The best decision is always the one that minimises friction for the largest number of people.
You’re assuming that those who don’t know about it won’t want to use it. That’s false assumption, as well as it’s false to assume that all users who uses this feature are advanced users. It’s like for me to assume that an user that presume to be “long time users of linux” knows this feature, knows how to disable it and knows how to use its OS.
The same could be said about the minimise and maximise buttons or the position of them, but well, like I said, we just have to live with the “disable-by-default” instead of the customisation power that suppose to come with linux.
This is your opinion, I respected, but I totally disagree. If we keep only “the minimal friction” we wouldn’t have KDE, XFCE, MATE and Cinnamon, and I just keeping the examples on the desktop, but well we wouldn’t even have FLOSS if RMS was just “well, a lot of people is ok with the printer, we should just go and un-jam it”.
Right now, I know I’m one of the last that care about the traditional things that makes Linux fast and awesome, and that doesn’t mean that I’m against changes, it just means that some features are affecting my workflow and the new things are only adding more and more and more weight on my initial setup, and I’m certainly sure that I’m not the only one.

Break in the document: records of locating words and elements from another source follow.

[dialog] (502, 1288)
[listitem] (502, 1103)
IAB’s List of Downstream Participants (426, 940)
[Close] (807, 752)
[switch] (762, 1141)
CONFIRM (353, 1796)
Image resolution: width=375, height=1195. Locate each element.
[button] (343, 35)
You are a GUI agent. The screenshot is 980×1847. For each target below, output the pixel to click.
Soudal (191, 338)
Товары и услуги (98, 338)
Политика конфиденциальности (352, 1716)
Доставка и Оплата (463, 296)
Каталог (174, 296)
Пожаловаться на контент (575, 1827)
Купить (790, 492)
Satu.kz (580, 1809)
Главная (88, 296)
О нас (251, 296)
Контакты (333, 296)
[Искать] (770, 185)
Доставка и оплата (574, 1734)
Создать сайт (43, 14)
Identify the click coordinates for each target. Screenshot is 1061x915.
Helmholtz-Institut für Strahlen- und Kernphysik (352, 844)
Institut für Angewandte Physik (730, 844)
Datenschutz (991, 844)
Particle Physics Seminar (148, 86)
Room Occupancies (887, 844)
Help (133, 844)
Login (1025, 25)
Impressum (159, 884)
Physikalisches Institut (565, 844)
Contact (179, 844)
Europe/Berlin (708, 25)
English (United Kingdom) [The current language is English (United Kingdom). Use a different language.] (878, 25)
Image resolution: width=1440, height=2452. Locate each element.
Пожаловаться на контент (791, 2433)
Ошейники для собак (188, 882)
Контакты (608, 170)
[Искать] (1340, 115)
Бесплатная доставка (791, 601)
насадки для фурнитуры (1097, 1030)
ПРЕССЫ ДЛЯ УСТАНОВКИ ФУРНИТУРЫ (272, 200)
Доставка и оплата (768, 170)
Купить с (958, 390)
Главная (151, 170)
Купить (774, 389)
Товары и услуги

For better or worse, both the technical skill and the average Linux user themselves are both changing. Linux is trending toward being friendly toward users who don’t open a command line, and the average skill level of the user when it comes to fixing bugs is also decreasing. They tend to come from other Operating Systems that they might have used for perhaps decades, where the idea of a middle click to paste is bizzare at best.
I’d argue the ability to turn it back on proves your point about the customisation power of Linux. This is just arguing about default settings. There’s a lot of default settings I disagree with on Linux, on every DE and distro, but since having to set up a fresh install is so rare I just deal with it.
People who were implementing mouse gestures messed up here.
But we are lucky (quoting you, ):
OK, I managed to change WebKit to paste on button release rather than on button press.
This was an implementation bug, it got solved, let’s move on and not use it as a justification to disable a feature.
(I guess those things come around every few years. IIRC, around the time GNOME was being ported to Wayland there were huge announcements that the middle mouse button is incompatible with Wayland and whatnot. Then somehow silently it turned out not be a problem and things started to work as before. I hope we repeat that pattern this time too.)
Well, this caused GNOME to invent the primary-selection protocol that all desktops implement for this to work on Wayland. That’s why all the hullaballoo went away. The issue here is that GNOME is disabling this without providing a first-class method to turn it back on in GNOME Settings.
It is effectively impossible to figure out how to get it back unless you know how GNOME’s settings system works and know how to tweak the necessary gsettings or you install GNOME Tweak Tool to have a visual representation of the settings that should be in GNOME Settings anyway.
But it will still paste if you fail to activate the gesture. The status quo is unacceptable. I would say it’s an Epiphany bug rather than a desktop bug, but it’s something to consider.